Systems biological approach on neurological disorders: a novel molecular connectivity to aging and psychiatric diseases
© Ahmed et al; licensee BioMed Central Ltd. 2011
Received: 23 June 2010
Accepted: 12 January 2011
Published: 12 January 2011
Systems biological approach of molecular connectivity map has reached to a great interest to understand the gene functional similarities between the diseases. In this study, we developed a computational framework to build molecular connectivity maps by integrating mutated and differentially expressed genes of neurological and psychiatric diseases to determine its relationship with aging.
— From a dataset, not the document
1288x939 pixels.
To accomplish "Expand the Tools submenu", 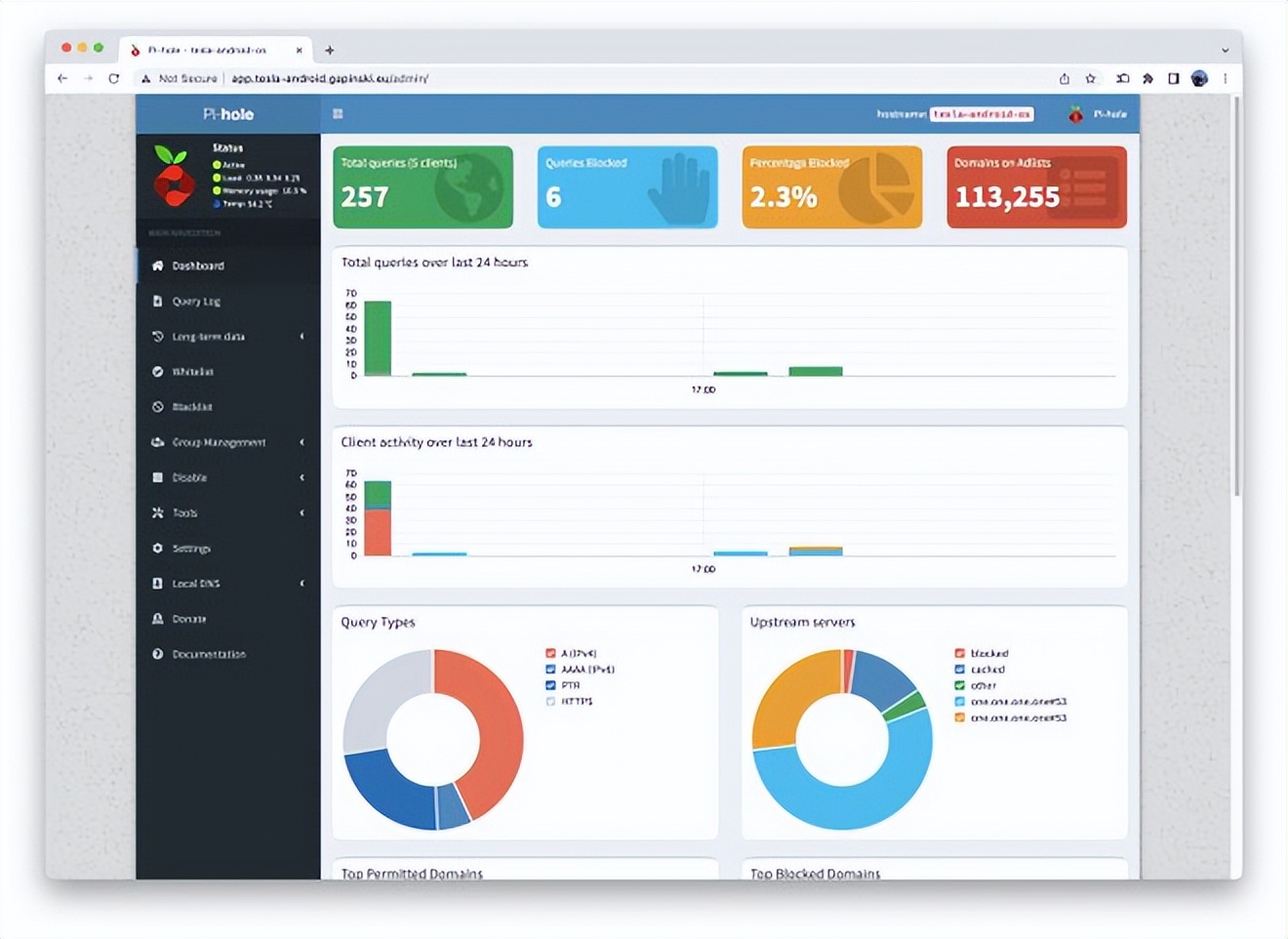I will pyautogui.click(x=228, y=512).
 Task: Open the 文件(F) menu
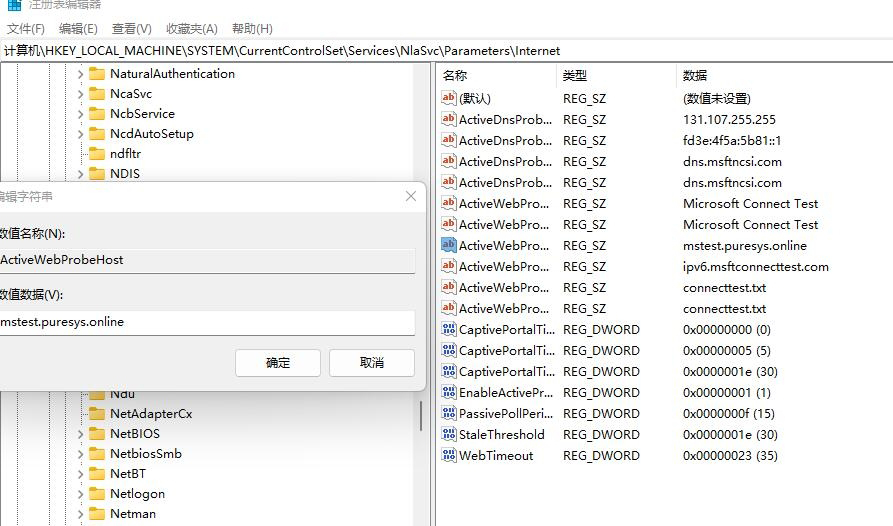26,29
The systematic large-scale analyses of 124 human diseases create three classes of molecular connectivity maps. First, molecular interaction of disease protein network generates 3632 proteins with 6172 interactions, which determines the common genes/proteins between diseases. Second, Disease-disease network includes 4845 positively scored disease-disease relationships. The comparison of these disease-disease pairs with Medical Subject Headings (MeSH) classification tree suggests 25% of the disease-disease pairs were in same disease area. The remaining can be a novel disease-disease relationship based on gene/protein similarity. Inclusion of aging genes set showed 79 neurological and 20 psychiatric diseases have the strong association with aging. Third and lastly, a curated disease biomarker network was created by relating the proteins/genes in specific disease contexts, such analysis showed 73 markers for 24 diseases. Further, the overall quality of the results was achieved by a series of statistical methods, to avoid insignificant data in biological networks.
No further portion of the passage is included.